Under this program, convicted DUIers assist with the treatment of road accident patients at hospitals, or when there are none receiving care, give coroners a hand at mortuaries. Publika reports that the first of these programs recently commenced at a mortuary in Chisinau, Moldova, attended by six men convicted of driving under the influence. Their duties for that day including giving the coroner assistance with washing the corpses before their autopsies, as well as placing the bodies in the “body drawers.” They were also to participate in said autopsies, as well as evacuating the bodies of their waste products (urine and feces).
Not all of the participants could stomach the work; one man dashed back out of the mortuary only a few minutes into the day’s activities, and though he’ll have another shot at the program if he wants, it doesn’t look like it’s an opportunity he’ll be taking. The five remaining men in the inaugural reeducation program will have a chance at their licenses again, and even then, only after taking their license tests anew.
“He encouraged me not to drink alcohol anymore, not a drop in my life, because I do not want to get up there anymore [sic],” said one of the unnamed participants. “What you see here, the experience of the morgue remains like a lesson.”

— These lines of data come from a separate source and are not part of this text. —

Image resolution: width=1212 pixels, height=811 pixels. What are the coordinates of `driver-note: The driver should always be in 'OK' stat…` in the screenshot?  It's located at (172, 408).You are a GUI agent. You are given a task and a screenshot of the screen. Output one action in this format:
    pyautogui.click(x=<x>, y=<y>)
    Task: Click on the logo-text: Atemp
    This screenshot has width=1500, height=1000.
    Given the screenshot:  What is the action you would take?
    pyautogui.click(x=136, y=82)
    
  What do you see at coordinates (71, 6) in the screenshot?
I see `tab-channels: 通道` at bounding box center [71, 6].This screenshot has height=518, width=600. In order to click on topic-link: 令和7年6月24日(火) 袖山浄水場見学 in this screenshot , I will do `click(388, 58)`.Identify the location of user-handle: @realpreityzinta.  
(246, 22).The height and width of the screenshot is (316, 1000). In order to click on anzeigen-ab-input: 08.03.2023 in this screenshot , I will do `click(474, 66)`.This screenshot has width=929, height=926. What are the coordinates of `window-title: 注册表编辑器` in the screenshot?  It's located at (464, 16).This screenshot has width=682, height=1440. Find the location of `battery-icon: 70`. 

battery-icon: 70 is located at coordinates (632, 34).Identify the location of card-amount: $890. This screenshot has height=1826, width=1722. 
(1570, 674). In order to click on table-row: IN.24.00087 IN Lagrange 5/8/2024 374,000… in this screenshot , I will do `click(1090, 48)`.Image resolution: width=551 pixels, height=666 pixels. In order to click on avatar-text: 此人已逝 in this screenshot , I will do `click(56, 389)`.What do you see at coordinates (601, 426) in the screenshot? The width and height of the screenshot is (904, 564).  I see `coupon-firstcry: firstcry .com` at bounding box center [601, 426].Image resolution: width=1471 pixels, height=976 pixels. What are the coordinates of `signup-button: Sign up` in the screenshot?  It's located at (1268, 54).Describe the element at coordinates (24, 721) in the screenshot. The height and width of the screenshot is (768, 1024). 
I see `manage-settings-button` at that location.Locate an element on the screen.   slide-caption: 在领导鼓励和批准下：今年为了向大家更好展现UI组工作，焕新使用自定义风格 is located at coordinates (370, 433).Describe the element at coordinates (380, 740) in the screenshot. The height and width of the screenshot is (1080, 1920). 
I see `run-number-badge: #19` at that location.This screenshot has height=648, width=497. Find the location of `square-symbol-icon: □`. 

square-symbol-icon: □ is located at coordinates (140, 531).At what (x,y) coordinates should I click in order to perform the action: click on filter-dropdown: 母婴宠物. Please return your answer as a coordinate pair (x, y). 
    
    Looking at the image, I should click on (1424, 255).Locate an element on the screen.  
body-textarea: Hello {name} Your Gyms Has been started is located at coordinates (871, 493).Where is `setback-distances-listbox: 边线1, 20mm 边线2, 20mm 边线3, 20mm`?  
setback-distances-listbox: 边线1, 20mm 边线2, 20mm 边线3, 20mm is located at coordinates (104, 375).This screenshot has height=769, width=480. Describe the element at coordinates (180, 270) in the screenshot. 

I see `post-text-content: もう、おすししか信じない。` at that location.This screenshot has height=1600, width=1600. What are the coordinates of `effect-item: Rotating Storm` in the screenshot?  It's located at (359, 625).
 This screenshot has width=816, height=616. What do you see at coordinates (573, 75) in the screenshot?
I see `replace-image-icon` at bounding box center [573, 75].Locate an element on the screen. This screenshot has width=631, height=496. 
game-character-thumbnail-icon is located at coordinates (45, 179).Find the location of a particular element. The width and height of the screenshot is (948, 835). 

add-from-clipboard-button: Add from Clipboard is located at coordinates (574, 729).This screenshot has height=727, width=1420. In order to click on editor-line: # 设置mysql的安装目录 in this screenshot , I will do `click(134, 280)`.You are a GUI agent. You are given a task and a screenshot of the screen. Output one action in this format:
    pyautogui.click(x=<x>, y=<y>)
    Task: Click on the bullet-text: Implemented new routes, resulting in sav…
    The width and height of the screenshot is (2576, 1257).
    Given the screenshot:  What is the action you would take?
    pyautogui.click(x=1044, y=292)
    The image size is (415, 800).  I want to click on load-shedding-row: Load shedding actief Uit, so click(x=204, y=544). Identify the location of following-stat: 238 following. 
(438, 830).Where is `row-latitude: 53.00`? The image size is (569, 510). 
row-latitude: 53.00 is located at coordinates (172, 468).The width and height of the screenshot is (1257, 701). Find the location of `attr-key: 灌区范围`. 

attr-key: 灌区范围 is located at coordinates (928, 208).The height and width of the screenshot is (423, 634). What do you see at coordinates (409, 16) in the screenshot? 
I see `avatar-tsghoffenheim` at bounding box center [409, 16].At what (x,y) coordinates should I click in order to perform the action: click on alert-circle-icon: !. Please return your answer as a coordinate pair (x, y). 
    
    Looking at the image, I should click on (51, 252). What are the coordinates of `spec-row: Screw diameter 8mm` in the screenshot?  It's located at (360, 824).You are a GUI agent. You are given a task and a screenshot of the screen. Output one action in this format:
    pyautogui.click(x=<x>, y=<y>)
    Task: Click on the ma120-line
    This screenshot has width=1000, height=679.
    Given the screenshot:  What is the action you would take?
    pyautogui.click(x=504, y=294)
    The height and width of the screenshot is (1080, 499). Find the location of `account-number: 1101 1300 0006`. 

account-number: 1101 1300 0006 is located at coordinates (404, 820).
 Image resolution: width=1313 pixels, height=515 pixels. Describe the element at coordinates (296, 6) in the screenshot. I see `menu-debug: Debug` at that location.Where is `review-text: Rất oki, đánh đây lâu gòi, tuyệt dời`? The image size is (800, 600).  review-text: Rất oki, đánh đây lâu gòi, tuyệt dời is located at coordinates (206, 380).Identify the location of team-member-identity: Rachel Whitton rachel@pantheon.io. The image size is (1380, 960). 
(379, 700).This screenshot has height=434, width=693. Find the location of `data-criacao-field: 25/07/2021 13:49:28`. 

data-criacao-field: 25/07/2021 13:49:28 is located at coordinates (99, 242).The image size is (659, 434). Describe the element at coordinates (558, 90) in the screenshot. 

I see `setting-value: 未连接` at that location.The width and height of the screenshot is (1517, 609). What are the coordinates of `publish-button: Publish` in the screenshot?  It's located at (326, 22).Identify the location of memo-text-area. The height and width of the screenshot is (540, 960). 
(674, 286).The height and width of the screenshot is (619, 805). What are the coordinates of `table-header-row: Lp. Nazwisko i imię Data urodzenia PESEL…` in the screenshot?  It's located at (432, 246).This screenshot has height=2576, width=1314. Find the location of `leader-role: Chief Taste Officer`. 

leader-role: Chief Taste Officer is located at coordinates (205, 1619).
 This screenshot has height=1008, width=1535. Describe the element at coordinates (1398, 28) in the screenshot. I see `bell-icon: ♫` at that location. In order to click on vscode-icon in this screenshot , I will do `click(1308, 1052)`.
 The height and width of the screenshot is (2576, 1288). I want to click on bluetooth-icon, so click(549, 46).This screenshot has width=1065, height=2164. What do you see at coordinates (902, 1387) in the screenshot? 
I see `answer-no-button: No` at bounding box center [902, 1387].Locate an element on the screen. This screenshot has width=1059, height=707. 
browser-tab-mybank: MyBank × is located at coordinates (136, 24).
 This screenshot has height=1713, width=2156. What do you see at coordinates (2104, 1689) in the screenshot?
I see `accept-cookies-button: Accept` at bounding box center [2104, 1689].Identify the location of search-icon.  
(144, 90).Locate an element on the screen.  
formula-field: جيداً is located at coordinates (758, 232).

“It will be a huge psychological impact because they do not all resist [sic]. Only the smell and the sight of the body and it is already a psychological impact on the person,” said Valeriu Savciuc, director of the Center of Forensic Medicine, in a statement to Publika.
“In order to get there, disciplining these subjects needs a maximum impact, so that they can ‘re-socialize,’ become more disciplined in traffic. To become aware of what the problem is, how they have come to this situation and to do not repeat,” added Andrei Iavorschi, head of the National Probation Inspectorate.